▸ **SFIDA 1**: Nell'estratto sul duplice delitto di Napoli, chi sono tutte le persone di cui si racconta la morte? Elencale.
▸ **SFIDA 2**:
Rispondi a queste domande sull'estratto che parla del delitto di camorra.
(a) In quale città vengono uccisi Salvatore Ruotolo e sua moglie?
(b) Da che cosa parte il magistrato per ricostruire la storia del delitto?
(c) Che cosa provoca il giudice quando tiene in arresto tutti gli indiziati?
▸ **SFIDA 3**: Secondo l'estratto, perché il giudice, scoraggiato, decide alla fine di non rinunciare alle indagini?

A Napoli vengono assassinati Salvatore Ruotolo e sua moglie. I corpi esanimi degli uccisi vengono trovati in luoghi diversi. Poiché si tratta evidentemente di un delitto della camorra, l'omertà e la paura sono un serio ostacolo al procedere delle indagini, subito iniziate dalle autorità. Le dirige un giovane e coraggioso magistrato, il quale, partendo da un indizio scoperto casualmente, tenta di ricostruire la storia del duplice delitto. La matassa che il magistrato deve sbrogliare è intricatissima. Numerosi sono gli indiziati, tra i quali vi sono persone in apparenza insospettabili. Deciso ad andare sino in fondo, il giudice mantiene tutti gli indiziati in stato di arresto, provocando il risentimento dell'opinione pubblica, ma di fronte alla resistenza passiva, che incontra dappertutto, anche tra i collaboratori e i familiari, egli si sente scoraggiato e sta per rinunziare all'impresa, quando un fatto nuovo, che ha per conseguenza la morte di un innocente, ravviva in lui la coscienza della propria responsabilità. Egli proseguirà le indagini, senza riguardi, a costo di mettere in stato di arresto tutta la città.

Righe
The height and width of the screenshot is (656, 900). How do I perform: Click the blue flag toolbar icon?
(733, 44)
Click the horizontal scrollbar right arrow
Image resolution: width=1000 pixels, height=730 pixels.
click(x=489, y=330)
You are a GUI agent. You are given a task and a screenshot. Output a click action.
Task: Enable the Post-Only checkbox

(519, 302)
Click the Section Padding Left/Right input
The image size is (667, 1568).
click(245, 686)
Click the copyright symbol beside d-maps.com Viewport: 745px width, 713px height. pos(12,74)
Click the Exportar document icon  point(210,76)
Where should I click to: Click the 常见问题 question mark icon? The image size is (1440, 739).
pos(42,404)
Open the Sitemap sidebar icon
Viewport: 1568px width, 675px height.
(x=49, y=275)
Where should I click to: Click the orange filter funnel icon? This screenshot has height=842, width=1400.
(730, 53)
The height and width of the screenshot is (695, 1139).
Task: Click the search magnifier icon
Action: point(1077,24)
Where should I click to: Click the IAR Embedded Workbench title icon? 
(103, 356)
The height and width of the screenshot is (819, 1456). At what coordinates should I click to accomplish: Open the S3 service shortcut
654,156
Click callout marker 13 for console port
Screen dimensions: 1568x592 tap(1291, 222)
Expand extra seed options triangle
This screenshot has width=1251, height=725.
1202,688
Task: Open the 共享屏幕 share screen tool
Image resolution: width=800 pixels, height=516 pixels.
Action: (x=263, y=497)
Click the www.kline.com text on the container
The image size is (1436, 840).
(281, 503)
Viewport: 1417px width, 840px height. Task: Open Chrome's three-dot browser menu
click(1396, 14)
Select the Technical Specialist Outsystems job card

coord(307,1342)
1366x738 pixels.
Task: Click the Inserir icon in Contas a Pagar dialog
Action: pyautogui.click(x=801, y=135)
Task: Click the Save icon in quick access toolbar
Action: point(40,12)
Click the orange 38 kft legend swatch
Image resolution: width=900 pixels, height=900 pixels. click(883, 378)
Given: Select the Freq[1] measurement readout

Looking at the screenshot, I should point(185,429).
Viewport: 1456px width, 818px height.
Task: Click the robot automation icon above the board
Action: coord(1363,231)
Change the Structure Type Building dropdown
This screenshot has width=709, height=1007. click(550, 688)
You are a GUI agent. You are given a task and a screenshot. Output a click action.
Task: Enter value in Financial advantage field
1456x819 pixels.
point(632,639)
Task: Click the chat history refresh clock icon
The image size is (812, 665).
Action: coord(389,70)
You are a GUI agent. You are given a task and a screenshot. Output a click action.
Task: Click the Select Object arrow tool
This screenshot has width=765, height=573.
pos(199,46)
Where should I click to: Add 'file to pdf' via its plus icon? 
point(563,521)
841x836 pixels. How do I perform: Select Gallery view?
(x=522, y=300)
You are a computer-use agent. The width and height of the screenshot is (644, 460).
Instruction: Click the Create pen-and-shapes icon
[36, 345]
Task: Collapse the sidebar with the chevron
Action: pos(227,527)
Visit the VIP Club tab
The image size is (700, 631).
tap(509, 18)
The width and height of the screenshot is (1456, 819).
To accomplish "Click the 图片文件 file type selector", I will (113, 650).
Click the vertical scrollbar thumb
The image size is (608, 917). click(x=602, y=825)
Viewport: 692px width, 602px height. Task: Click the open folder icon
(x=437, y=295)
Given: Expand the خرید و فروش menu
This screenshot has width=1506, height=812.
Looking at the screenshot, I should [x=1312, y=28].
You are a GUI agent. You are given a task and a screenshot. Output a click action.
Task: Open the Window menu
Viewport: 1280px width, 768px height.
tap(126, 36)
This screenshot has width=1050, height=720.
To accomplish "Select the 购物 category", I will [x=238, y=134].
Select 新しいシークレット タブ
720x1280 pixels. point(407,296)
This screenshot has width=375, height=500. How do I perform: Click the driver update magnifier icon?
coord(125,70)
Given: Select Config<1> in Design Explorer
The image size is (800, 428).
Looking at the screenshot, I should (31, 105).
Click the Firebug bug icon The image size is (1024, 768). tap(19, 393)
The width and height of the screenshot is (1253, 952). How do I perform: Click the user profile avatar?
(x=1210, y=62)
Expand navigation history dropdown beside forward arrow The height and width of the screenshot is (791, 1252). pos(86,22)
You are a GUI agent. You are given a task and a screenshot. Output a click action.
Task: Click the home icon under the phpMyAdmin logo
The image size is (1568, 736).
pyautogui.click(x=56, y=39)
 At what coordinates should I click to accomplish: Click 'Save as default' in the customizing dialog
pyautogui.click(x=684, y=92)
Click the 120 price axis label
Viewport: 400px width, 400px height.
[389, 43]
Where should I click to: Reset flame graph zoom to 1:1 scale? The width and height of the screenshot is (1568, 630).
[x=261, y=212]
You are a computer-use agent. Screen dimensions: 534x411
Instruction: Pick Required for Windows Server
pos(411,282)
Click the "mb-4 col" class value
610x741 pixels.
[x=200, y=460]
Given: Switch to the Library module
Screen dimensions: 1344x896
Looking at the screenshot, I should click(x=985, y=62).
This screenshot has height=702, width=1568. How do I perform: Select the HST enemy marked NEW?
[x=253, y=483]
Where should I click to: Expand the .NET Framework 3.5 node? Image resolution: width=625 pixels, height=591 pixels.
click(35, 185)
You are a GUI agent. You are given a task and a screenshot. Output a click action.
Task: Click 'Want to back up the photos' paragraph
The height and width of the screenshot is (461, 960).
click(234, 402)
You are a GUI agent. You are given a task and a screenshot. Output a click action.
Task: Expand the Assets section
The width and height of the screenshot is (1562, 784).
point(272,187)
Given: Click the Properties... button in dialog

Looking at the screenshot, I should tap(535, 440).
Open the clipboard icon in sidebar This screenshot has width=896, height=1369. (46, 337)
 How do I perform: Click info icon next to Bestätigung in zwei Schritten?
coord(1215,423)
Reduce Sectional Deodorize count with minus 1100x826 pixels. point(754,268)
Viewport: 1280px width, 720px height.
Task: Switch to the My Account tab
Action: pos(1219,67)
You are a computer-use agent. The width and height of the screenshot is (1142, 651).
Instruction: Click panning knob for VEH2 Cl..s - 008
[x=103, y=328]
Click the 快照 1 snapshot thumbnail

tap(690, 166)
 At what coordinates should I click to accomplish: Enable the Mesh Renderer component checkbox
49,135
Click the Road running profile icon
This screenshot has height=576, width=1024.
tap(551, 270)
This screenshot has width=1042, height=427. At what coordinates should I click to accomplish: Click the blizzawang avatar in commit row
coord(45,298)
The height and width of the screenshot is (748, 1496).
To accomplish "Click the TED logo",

▸ **SOLUZIONE 1**: Salvatore Ruotolo; sua moglie; un innocente.

▸ **SOLUZIONE 2**:
(a) A Napoli.
(b) Da un indizio scoperto per caso.
(c) Il risentimento dell'opinione pubblica.

▸ **SOLUZIONE 3**: Perché un fatto nuovo, che porta alla morte di un innocente, risveglia in lui la coscienza della propria responsabilità.